TRURO — The Community Preservation Committee agreed on Jan. 27 to recommend more than $1 million in grants for housing and historic preservation in fiscal 2024, with the largest chunk — $750,000 — going to the Affordable Housing Trust Fund. The committee also approved a $100,000 grant to Provincetown to help fund the construction of 65 affordable units at 3 Jerome Smith Road. Provincetown had asked for $500,000.
Overall, the committee approved, either in full or in part, all 10 of the applications it had received. All of its recommendations will go onto the warrant for this spring’s annual town meeting on April 25.
Community Preservation Act funds, which make up the grants, come from a combination of a surcharge on property taxes and matching funds from the state.
The $750,000 grant would replenish the town’s housing trust fund, which currently has $65,000 in it.
“We’ve always thought of this as a kind of savings account that we could go to if we needed money to support affordable housing in any way,” Truro Housing Authority Chair Kevin Grunwald told the committee on Dec. 14. Grunwald said that in the past year the fund had provided $800,000 for the 39-unit Cloverleaf project along with $434,000 to relocate two buildings to a town-owned lot to be used for housing town employees who meet affordability guidelines.
Money from the trust fund also went to the emergency rental assistance program, Grunwald said, which was first established to help people who lost income because of the pandemic.
“We’ve since expanded that to include anybody in town who meets affordability guidelines,” said Grunwald, “and we’ve hired the Homeless Prevention Council to take applications and to vet applicants.”
As of the Nov. 1 grant application deadline, the trust had given out $21,000 in emergency rental assistance. Another $30,000 went to Jenn Goldson, a consultant hired to help the town create its housing production plan, Grunwald said.
The housing authority initially requested $50,000 for a housing consultant for the coming year but reduced it to $25,000 after concluding that it would need fewer hours of consultation and that there were leftover funds from the previous two years that had been allocated for that purpose. The committee approved the $25,000 request.
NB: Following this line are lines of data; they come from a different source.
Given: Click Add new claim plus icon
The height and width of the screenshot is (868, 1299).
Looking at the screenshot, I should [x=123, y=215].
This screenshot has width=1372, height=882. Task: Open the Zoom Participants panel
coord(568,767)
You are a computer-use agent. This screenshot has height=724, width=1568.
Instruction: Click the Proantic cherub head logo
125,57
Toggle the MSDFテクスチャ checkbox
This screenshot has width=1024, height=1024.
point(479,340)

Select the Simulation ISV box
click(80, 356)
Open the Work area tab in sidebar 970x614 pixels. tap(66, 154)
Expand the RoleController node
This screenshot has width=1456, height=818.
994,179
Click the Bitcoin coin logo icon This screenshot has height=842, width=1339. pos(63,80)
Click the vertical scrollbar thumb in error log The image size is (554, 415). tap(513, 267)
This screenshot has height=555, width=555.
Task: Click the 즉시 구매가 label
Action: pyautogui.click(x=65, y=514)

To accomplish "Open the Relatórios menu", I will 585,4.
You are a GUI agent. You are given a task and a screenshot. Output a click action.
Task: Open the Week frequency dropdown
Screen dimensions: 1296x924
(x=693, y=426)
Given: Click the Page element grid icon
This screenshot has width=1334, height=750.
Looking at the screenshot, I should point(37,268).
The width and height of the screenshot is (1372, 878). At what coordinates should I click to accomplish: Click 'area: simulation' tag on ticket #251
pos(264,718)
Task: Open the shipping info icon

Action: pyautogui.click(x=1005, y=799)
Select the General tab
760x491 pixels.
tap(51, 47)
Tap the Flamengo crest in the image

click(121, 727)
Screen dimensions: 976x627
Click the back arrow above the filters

The $100,000 for the Jerome Smith Road project was approved even though the committee’s Dec. 2 meeting minutes noted that “with Truro planning its own big housing at Cloverleaf and considering options for the Walsh property, giving Truro Community Preservation money to another town is a problem.”
Truro residents who work in Provincetown or whose children go to school there will be eligible for the Jerome Smith affordable units. Preservation committee cochair Mary Rose voted for the $100,000 grant, saying, “When we have our large projects going on, we should do the same thing and see if we can get reciprocation from other towns.”
A request from the Truro Center for the Arts at Castle Hill for Edgewood Farm building restoration was approved at $36,700. The funds would restore two chimneys and a cupola and could pay for use of a construction crane. Castle Hill had initially requested $61,000 to restore the farm’s greenhouse. “We decided to put that project on hold,” the organization’s revised request stated, “since no one wanted to touch it.”
Other grants that were recommended on Jan. 27 were $25,272.79 for restoring the Congregational Cemetery, requested by the Friends of the Truro Meeting House; $19,675 for a field guide to the historic cemeteries of Truro, requested by the cemetery commission; and $13,075 for the rehabilitation of the Bunker cottage at 42 Corn Hill Road, requested by the Truro Conservation Trust and Castle Hill.
“What they’re doing is removing the chimney because it’s pretty much crumbling,” said Rose, “and installing a Rinnai heater so that it can be occupied for more of the year.”
“I have a problem with the Rinnai heater because it’s not helping out any workers in town,” said Diane Messinger, the conservation commission’s representative on the preservation committee. “It’s for artists who are coming for a short time.”
The Bunker cottage proposal was submitted as a historic preservation project, which also contributed to the committee’s decision to reduce the size of the grant. “The heater is not allowable,” explained committee secretary Mary Rogers, “because you cannot ‘create’ historical items.”
The committee also approved an $18,691 grant to the Truro Historical Society for display cases and seating at the Highland House Museum and a separate grant to the society for $11,023 to restore the gutters at the Cobb Library. A $5,630 grant will go to the Truro Historical Commission for the publication of its Historic Truro Self-Guided Tour booklet.
Rogers estimated that the total amount available for community preservation grants in the next fiscal year will be about $1.9 million.